# Largemouth fishing



## TanHner36 (Mar 15, 2015)

New to the area and love hitting the Largemouth pre spawn and spawn. BUT I don't have a boat down here yet unfortunately. Can anyone tell me some good places that I can possibly find largemouth? Even a body of water would help as I have been all over to small ponds and lakes but all the tactics I'm used to throwing out are not working down here. Anyone know of a place on Lake Conroe or elsewhere that you can rent boats? Anyone looking for a fishing partner to throw in gas money?! haha

Any help is appreciated!


----------



## T_rout (Jul 25, 2013)

The gars ate them all! No bass left because all of the bow fisherman shot the ones the gars didn't eat! 
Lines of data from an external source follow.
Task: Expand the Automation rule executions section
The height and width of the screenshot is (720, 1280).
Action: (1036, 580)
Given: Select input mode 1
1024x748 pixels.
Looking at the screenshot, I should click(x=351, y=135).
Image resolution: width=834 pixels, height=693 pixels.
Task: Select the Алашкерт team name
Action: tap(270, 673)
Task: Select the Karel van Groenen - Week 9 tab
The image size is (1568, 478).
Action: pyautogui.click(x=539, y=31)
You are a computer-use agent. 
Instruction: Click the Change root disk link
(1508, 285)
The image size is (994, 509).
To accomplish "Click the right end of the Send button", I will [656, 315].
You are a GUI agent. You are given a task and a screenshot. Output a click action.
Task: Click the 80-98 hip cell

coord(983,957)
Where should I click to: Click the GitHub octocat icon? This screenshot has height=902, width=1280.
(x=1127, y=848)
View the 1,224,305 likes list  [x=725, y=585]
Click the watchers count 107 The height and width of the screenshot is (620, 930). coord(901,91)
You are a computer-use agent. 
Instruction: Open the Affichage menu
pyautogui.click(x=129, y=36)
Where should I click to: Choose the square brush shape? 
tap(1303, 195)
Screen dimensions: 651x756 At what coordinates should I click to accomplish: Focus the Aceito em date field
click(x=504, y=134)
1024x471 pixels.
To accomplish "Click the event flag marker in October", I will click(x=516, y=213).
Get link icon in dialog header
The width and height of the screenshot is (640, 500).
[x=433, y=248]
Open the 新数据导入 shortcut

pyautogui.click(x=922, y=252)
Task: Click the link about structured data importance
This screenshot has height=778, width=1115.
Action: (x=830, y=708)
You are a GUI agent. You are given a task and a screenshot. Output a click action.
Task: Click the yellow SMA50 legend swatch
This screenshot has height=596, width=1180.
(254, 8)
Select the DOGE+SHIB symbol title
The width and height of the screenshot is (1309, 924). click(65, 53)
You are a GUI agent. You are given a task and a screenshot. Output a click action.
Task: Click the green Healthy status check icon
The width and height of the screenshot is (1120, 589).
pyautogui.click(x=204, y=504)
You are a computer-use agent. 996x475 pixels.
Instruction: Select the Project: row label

Sent from my iPhone using Tapatalk


----------



## Crusader (Jan 31, 2014)

Fayette?


----------



## lmgreeri (Dec 28, 2006)

Bank fishing for bass is tough. Have you thought about getting a cheap, used kayak? I love mine and wouldn't even think about wasting money on an expensive bass boat. And you can catch lots of quality fish from a yak.








[/URL]


----------



## TanHner36 (Mar 15, 2015)

lmgreeri said:


> Bank fishing for bass is tough. Have you thought about getting a cheap, used kayak? I love mine and wouldn't even think about wasting money on an expensive bass boat. And you can catch lots of quality fish from a yak.
> 
> 
> 
> ...


Wow that's a hog there! I've been looking around at kayaks and that's what we used a lot up north. Money is just a little tight right now. Ironically I moved down here as a Machinist for the Gas/Oil Industry and a few months after moving down things went down.


----------



## lmgreeri (Dec 28, 2006)

Where do you live? I bass fish from the kayak as a side thing (usually I fish offshore) but maybe we can get together and chase some bass. I have 2 kayaks at the moment and will be getting a 3rd soon (upgrading the Pelican in the pic to a Hobbie). I could bring an extra one along for you.


----------



## TanHner36 (Mar 15, 2015)

That's be great man! I'm in Kingwood but if the fish are calling a drive is nothing. Shoot me an email or something if you wanna go paddle.

[email protected]


----------



## hawaiian12 (Feb 7, 2012)

Dang why cant I find a fishing partner like that. Welcome to Texas bubba hope yall can hook up and rip some lips.


----------



## lmgreeri (Dec 28, 2006)

TanHner36 said:


> That's be great man! I'm in Kingwood but if the fish are calling a drive is nothing. Shoot me an email or something if you wanna go paddle.
> 
> [email protected]


Next time I'm out in the yak I will hit you up. Not sure when that will be though with offshore fishing firing up.


----------



## FISHROADIE (Apr 2, 2010)

You could try walking the banks at stubblefield on the north end of lake Conroe. This time of year look out for snakes, and I have seen a gator or 2 up in some of the sloughs. You can also fish along the 1375 bridge, you have to park your car and walk but its not that far. The rip rap along the bridge can be good for LMBS. You can also fish the 1097 bridge its a long walk, the rip rap along the bridge can hold some nice bass. Good luck and post some pictures.


----------



## pYr8 (Apr 17, 2012)

Welcome to Texas & 2Cool!
Just about anything that holds water in this region is likely to have some bass. Bayous & golf course hazards will usually produce from banks.
When I finally get my boat back on the water I'd be happy to get you out on Conroe, Raven, Livingston or the Trinity for bass.


----------